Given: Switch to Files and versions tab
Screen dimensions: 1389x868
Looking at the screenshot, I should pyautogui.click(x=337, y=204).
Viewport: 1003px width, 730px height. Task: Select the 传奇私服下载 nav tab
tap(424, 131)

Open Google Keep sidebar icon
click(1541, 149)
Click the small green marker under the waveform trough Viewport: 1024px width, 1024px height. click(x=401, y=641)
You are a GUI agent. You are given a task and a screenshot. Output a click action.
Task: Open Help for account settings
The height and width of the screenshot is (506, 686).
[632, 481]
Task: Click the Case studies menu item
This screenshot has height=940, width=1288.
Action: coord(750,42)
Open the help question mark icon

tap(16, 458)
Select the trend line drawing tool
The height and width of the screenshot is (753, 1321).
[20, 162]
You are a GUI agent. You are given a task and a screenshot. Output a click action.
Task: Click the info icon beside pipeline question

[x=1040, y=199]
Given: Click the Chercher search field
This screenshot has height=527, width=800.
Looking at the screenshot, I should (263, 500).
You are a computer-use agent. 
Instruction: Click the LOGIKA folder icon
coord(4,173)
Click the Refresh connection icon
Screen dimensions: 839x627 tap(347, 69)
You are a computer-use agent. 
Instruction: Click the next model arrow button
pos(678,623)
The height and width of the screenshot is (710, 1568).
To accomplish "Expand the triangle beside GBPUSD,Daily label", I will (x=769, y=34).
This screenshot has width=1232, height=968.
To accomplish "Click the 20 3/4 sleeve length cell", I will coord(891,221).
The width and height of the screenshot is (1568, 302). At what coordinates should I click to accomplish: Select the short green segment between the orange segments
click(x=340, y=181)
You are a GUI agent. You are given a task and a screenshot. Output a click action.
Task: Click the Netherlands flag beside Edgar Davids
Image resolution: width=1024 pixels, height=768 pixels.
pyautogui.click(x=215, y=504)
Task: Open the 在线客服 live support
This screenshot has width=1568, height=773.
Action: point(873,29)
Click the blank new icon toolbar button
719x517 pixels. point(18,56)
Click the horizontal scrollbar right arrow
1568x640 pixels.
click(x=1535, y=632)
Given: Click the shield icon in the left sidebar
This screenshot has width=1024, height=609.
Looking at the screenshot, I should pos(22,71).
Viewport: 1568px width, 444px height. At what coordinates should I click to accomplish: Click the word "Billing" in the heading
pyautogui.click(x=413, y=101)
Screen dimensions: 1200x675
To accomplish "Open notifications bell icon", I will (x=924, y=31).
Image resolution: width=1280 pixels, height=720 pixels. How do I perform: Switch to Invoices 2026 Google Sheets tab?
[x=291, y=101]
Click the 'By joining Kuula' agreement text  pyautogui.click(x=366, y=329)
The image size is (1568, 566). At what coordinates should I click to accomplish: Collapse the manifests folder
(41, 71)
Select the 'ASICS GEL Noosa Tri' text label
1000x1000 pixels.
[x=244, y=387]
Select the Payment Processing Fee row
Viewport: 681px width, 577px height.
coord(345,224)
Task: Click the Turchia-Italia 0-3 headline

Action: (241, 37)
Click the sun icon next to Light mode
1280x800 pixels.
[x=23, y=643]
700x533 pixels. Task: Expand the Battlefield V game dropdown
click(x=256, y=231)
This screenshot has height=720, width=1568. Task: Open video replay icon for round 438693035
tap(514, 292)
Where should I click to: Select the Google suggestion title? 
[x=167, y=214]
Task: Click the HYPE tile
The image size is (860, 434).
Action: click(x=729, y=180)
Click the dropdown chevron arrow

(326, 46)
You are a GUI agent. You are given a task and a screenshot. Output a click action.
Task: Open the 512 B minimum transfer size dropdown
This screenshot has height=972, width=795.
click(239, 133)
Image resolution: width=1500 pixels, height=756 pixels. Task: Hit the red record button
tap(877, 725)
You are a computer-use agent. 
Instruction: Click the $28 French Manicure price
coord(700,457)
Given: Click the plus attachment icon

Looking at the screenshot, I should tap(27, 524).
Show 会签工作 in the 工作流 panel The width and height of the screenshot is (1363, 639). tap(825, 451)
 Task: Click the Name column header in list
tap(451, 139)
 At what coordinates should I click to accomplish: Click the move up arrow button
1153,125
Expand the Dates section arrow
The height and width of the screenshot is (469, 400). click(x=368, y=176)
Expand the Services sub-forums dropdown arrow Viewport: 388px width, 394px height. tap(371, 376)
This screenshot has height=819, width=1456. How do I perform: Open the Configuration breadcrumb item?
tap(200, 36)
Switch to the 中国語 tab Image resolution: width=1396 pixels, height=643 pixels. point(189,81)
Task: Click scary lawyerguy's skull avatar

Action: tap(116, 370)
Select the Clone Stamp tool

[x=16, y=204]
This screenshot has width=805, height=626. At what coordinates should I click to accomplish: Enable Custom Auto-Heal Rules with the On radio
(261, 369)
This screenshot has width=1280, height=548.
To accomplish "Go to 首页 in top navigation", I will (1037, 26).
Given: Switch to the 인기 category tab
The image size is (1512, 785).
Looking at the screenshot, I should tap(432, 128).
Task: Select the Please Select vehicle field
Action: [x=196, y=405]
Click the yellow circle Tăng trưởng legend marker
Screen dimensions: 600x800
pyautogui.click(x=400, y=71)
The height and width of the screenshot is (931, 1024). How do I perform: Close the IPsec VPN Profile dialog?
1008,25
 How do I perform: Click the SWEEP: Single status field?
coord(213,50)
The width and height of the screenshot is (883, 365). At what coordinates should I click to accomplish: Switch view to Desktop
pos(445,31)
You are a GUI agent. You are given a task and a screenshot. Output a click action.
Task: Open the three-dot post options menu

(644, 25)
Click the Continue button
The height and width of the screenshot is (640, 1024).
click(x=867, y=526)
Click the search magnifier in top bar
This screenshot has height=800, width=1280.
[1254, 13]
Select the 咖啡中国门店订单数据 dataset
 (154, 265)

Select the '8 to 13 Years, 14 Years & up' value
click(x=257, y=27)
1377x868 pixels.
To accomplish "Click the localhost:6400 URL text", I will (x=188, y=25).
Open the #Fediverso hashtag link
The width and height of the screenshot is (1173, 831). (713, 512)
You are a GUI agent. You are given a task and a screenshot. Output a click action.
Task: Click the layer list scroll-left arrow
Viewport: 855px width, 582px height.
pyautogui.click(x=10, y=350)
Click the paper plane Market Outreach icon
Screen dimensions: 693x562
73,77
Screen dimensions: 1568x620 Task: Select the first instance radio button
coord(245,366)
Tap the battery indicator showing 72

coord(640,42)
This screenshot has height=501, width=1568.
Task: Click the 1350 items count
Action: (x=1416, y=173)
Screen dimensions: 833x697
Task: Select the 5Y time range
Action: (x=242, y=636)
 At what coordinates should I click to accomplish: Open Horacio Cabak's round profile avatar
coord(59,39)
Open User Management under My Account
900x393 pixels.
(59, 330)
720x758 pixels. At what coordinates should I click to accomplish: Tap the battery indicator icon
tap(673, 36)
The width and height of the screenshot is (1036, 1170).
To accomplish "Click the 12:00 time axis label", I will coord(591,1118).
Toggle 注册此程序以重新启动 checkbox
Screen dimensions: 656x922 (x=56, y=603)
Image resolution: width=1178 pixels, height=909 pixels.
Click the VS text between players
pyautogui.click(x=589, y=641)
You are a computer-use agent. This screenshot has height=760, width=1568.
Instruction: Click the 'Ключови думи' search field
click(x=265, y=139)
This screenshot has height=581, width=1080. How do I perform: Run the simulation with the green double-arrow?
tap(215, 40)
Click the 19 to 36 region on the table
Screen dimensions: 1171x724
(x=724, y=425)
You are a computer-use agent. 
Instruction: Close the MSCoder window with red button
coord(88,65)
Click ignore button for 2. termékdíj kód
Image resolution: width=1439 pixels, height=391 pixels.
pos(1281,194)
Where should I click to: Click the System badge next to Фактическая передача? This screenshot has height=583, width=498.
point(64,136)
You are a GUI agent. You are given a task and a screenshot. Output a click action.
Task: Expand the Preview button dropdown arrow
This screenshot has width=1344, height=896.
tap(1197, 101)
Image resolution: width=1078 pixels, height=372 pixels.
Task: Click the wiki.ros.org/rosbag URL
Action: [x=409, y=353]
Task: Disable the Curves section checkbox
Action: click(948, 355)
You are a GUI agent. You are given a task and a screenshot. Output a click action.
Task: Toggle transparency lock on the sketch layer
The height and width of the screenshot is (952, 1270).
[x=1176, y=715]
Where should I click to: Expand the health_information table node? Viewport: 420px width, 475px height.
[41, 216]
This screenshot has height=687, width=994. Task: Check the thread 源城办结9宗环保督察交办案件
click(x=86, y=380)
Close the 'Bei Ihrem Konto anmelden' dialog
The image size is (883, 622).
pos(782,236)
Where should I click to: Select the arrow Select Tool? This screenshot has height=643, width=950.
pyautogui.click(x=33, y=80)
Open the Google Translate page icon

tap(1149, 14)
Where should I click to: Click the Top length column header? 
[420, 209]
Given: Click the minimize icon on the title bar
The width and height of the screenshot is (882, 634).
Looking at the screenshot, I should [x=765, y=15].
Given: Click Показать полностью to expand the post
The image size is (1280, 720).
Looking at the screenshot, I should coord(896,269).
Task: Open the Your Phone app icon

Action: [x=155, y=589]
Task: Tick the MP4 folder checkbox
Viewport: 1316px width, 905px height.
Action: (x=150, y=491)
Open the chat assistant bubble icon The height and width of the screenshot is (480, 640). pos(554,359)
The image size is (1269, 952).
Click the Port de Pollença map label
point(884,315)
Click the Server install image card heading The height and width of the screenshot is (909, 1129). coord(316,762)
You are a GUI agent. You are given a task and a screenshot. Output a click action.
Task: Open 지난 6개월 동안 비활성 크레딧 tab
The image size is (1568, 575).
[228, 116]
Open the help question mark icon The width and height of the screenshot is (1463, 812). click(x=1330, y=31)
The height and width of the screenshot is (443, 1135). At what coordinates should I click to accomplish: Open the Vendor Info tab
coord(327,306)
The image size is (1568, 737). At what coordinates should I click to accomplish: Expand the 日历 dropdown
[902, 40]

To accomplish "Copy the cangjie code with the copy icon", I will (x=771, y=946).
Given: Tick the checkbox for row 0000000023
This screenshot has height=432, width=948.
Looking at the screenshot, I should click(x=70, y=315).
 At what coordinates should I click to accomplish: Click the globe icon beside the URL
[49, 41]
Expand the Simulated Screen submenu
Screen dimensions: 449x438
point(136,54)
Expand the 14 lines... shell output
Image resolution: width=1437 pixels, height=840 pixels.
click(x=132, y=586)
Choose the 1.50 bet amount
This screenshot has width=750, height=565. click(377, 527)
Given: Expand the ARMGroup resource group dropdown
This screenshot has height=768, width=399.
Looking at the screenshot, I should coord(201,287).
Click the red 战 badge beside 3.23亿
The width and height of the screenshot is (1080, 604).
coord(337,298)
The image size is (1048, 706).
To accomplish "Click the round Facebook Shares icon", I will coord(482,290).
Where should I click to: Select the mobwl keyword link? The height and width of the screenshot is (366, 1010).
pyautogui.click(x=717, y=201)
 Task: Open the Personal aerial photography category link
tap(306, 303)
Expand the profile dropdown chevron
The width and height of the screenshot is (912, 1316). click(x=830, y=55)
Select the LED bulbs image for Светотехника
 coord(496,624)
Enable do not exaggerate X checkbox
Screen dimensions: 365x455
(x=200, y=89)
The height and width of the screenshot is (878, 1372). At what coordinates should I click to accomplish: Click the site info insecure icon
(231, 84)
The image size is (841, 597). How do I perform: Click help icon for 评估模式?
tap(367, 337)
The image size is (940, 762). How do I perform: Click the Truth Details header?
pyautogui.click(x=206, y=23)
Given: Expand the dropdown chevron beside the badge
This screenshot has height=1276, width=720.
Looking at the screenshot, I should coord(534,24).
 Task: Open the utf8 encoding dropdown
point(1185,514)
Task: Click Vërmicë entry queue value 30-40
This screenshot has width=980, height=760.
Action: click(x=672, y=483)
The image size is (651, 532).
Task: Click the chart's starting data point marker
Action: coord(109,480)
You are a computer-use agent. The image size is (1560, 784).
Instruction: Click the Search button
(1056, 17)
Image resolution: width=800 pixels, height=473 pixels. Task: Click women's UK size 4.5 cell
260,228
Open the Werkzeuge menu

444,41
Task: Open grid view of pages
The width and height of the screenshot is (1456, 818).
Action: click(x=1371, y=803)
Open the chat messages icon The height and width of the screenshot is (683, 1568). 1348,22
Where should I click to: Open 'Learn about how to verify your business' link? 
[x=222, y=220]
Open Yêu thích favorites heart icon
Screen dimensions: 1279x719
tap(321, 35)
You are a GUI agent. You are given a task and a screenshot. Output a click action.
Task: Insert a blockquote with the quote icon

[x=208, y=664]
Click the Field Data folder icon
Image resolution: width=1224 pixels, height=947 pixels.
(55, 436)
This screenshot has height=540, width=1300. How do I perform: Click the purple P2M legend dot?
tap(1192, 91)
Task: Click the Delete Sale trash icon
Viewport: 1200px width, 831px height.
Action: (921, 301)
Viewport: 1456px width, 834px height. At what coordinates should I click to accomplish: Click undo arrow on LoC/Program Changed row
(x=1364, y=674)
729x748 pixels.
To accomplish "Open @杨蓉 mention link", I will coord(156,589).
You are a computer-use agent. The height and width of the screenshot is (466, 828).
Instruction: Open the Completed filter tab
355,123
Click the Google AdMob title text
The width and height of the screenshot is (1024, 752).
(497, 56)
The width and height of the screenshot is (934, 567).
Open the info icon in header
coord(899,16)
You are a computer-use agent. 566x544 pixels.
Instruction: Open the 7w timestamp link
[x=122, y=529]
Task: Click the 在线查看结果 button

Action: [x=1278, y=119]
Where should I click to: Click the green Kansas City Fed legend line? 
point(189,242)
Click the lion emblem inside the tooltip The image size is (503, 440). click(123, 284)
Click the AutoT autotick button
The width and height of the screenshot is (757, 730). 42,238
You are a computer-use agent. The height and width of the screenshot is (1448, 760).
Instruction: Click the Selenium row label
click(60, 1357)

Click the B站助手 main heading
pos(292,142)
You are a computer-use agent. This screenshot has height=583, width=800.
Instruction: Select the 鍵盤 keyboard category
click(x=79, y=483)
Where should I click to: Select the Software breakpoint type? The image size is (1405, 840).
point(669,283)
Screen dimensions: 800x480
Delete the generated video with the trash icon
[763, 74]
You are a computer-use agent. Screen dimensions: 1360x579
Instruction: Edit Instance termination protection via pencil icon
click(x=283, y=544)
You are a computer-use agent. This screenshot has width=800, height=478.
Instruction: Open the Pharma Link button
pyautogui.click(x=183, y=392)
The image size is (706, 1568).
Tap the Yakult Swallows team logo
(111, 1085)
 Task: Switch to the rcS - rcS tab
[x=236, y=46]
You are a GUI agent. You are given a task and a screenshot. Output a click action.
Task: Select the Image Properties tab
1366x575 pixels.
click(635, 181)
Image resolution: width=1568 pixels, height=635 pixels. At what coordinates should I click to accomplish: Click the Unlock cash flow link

**Exercise aim**
From the material above, state how many lines hold the word "chat", giving nothing but the number.

**Problem solution**
2